Soggiunge: «Notavo come fosse difficile, per le ragazze specialmente, star ferme nei ranghi anziché correre verso il Duce. La lotta interna che dovevano sostenere si vedeva chiaramente nei loro volti, molte di loro avevano le lacrime agli occhi ma non ci fu un solo caso di indisciplina».
A questo punto è giusto che il gentile e da noi amatissimo Lettore dica la sua.

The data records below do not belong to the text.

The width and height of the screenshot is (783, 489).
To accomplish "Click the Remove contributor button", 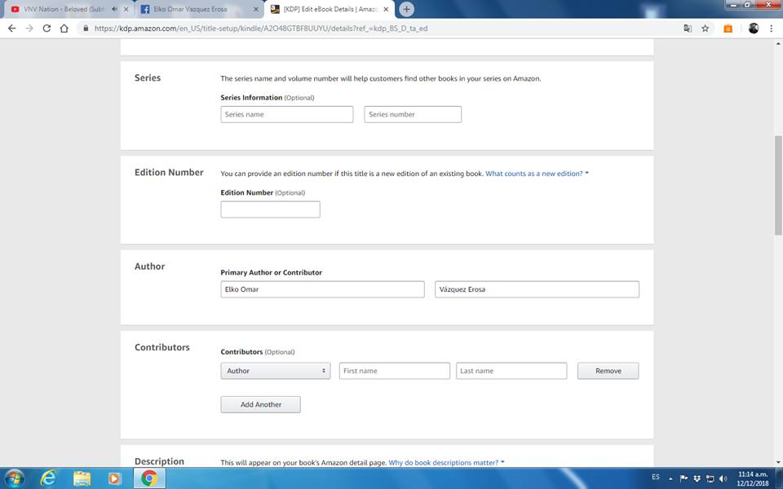I will (608, 371).
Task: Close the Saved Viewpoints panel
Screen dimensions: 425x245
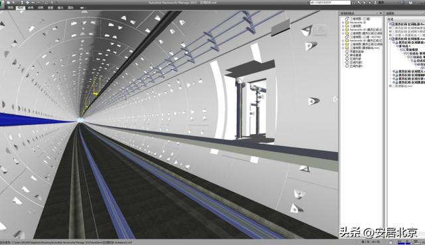Action: [x=381, y=13]
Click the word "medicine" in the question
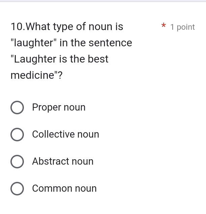Viewport: 206px width, 214px height. click(x=32, y=75)
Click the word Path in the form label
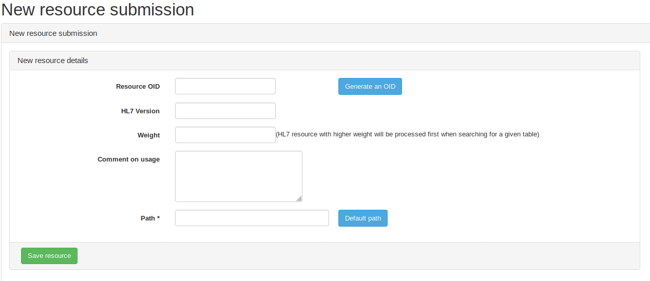The width and height of the screenshot is (650, 281). (x=147, y=218)
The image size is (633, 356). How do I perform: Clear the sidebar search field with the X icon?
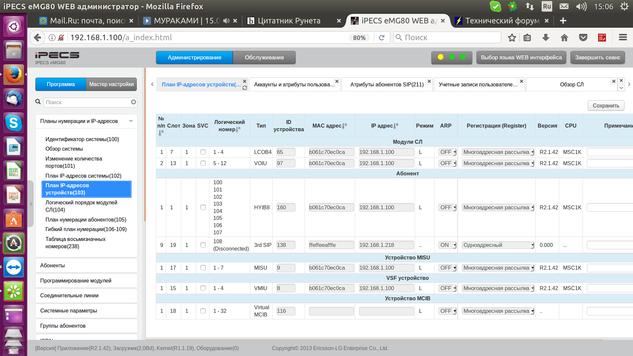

Magari rispondendo, rispondendoci, al seguente quesito: «Sono mai immaginabili scenari simili per un servo dei tedeschi o di chicchessia?»
Quesito, questo, che si posero, per esempio, sia il fascista di estrema sinistra Stanis Ruinas (autore nel '44 di un volume, "Lettera a un rivoluzionario", poliantea epistolare diretta a un ignoto suo amico comunista per indurlo a schierarsi con la RSI) sia il già mentovato ex-fascista passato all'antifascismo combattente Giorgio Bocca. Il primo condensa il problema in un ulteriore interrogativo: «Era febbre di curiosità, o delirio, o pazzia?» Il secondo, tenta di cavarsela con una spiegazione, come dire?, «funzionalistica», ecco. Dice: «Singolare il fatto che Mussolini sia riuscito a percorrere in macchina scoperta una grande città come Milano. La sua visita comincia, è vero, con un momento di crisi dell'organizzazione gappista ma rivela anche una debolezza della Resistenza milanese, che apparirà in modo ben più chiaro nelle ore dell'insurrezione». Bocciamo ambedue le dichiarazioni. Esse, infatti, restano al di qua del reale perché non rispondono alla domanda relativa alle giornate di trionfo mussoliniano mentre la guerra andava come andava e, per communis opinio, la famosa «capitale morale» era (o sarebbe stata), di fatto, nelle mani dell'apparato resistenziale.